::: Data records :::

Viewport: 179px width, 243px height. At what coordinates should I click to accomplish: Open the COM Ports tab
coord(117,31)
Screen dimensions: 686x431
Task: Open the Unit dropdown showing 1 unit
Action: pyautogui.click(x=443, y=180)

:::

* Work required
All records should be written out again exactly as given.

* Solution
Viewport: 179px width, 243px height. At what coordinates should I click to accomplish: Open the COM Ports tab
coord(117,31)
Screen dimensions: 686x431
Task: Open the Unit dropdown showing 1 unit
Action: pyautogui.click(x=443, y=180)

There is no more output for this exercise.